I know Zacchaeus. He's hopping around, trying to see over the heads
of the crowd, frustrated. He's heard about Jesus, rumors about a
prophet who eats with sinners and even invited a tax collector to
follow him. It's a once in a lifetime opportunity, this chance to see
Jesus, and Zacchaeus can't see through the crowd.
I know Zacchaeus, because I am Zacchaeus. Finally at seminary, a once
in a lifetime opportunity, a chance to see Jesus…and instead I am
hopping around, trying to see over the heads in the crowd, unable to
see Jesus. Sometimes it's Old Testament. When the words "For unto us
a child is born, unto us a son is given", … are transformed from an
astonishing prophesy into Isaiah encouraging King Ahaz to stand firm,
hold out for help from the Assyrians.
It happens in ethics, two weeks studying process theology; everything
is part of God. In this model, God isn't powerful; God doesn't
intervene, but instead whispers possibilities. I look and look, and I
cannot see Jesus in the model.
It happens sometimes at my con ed placement, at the hospital. I know
I'm supposed to see Jesus when visiting the sick in the hospital. But
they don't look like Jesus. A patient shares that she is an
alcoholic, and bipolar, and cuts herself on her arms because she feels
empty inside and just wants to feel something, then I ask, "where are
you Jesus, I don't see you."
I look for Jesus with the older people in the geriatric ward. A few
seniors sit in the lounge. I turn off the tv and start singing old
hymns, What A Friend we have in Jesus, and patients shuffle out of
their rooms and join in the singing, not sure what is going on but
there's something familiar about Amazing Grace; maybe they also hope
to see Jesus.
This time I showed them pictures cut from old magazines.

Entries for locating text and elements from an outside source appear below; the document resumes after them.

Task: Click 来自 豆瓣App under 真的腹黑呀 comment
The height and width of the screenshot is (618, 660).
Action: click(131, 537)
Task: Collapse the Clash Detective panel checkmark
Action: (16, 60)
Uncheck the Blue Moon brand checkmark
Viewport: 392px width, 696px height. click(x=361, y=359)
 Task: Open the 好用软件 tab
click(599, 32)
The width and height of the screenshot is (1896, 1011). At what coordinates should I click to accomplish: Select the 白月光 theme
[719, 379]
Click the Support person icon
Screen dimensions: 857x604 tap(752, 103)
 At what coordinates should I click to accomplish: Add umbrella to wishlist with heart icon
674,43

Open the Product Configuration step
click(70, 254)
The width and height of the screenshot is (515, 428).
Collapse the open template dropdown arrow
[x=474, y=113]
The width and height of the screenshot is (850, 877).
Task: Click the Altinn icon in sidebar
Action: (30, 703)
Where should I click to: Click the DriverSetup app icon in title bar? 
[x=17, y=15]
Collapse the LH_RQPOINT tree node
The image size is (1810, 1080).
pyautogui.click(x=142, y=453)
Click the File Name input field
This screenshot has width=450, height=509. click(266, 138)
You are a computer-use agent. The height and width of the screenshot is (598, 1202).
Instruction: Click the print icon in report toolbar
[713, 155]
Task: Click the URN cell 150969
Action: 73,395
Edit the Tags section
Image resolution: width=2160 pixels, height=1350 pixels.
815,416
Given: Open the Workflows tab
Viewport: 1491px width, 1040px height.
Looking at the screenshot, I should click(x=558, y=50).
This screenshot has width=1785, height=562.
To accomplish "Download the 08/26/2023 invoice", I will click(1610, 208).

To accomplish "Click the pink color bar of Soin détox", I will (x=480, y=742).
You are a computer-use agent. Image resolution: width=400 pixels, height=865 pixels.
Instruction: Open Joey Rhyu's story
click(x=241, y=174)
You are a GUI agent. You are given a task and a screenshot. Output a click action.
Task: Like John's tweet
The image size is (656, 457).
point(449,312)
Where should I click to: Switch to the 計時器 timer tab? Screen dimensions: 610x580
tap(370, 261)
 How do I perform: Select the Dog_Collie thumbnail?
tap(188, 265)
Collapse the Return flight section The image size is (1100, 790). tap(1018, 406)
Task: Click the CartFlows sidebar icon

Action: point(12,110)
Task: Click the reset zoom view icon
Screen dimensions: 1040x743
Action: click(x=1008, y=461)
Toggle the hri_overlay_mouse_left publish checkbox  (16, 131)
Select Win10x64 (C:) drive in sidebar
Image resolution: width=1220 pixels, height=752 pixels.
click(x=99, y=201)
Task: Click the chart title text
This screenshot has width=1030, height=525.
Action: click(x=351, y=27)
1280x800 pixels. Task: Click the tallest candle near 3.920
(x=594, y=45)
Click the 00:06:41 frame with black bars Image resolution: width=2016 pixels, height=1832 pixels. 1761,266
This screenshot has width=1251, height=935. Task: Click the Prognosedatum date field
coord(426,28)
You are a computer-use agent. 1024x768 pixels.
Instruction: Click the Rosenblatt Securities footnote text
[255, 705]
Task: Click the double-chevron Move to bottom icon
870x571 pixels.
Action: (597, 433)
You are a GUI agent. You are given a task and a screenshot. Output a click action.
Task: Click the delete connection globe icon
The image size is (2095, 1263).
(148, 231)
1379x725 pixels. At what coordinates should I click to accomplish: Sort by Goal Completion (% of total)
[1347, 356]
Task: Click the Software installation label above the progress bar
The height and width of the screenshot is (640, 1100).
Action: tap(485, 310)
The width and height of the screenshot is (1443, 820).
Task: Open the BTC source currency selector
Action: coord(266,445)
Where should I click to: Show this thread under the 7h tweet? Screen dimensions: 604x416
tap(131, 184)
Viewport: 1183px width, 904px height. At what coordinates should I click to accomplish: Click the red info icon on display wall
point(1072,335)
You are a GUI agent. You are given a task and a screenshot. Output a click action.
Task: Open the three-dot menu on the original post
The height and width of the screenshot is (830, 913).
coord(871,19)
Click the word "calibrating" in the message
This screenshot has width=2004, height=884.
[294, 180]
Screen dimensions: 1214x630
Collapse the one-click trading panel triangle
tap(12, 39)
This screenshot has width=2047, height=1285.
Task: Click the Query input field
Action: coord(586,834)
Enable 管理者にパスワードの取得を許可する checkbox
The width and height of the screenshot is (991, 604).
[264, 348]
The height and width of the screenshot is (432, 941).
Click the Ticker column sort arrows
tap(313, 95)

They look at a picture of a boy with a baseball cap, and talked about
the games they played sixty and seventy years ago—they didn't play
baseball, they played stickball in the street. They kicked the can,
and they pretended to be cowboys and chased the Indians.
They look at a picture of a toddler in straw hat too big for his head.
Anna said, "He's working in the garden, that's why he has a straw
hat". Willie added, "That's his granddaddy's hat. He's wearing his
granddaddy's hat." They agree. That has to be granddaddy's hat.
Another picture--a girl on hilltop. The sun is shining, and she
stands with arms outstretched. They remembered summer days when they
held out arms and spun around and around until they were too dizzy to
walk. They remembered rolling down the hill, over and over, and then
afterwards being itchy from the grass.
We talked about how when a child smiles, you know that the child is
happy, and that makes everyone else happy. When a child is sad, you
can tell, and it makes you sad too. You can see straight through to
the inside of a child.
I asked them, where is God in this picture? Someone said, "God loves
the children." B.J. said, "That's what God sees when he looks at us.
God sees what we are really like, he sees us the way we are inside."
That's right, says Willie. He sees us on the inside. He loves us
just how we are, just like the children." I tell them about
Zacchaeus, climbing a tree, wanting to see Jesus.
I tell them about Zacchaeus, who leans out from a branch of a sycamore
tree trying to get a better view of Jesus. He's been working hard to
see Jesus, out of breath from racing to get ahead of the crowd,
scratched from climbing branches, eyes burning from late nights
studying, writing colloquy papers and just trying to see past the
crowd and understand what exactly is going on here…and Jesus, on his
way to Jerusalem, sees Zacchaeus the way he really is, a sinner in
need of a physician, a blind man longing to see, and most of all, a
son—no, a beloved son of Abraham, and Jesus calls out to him and says,
Come down. I've been looking for you.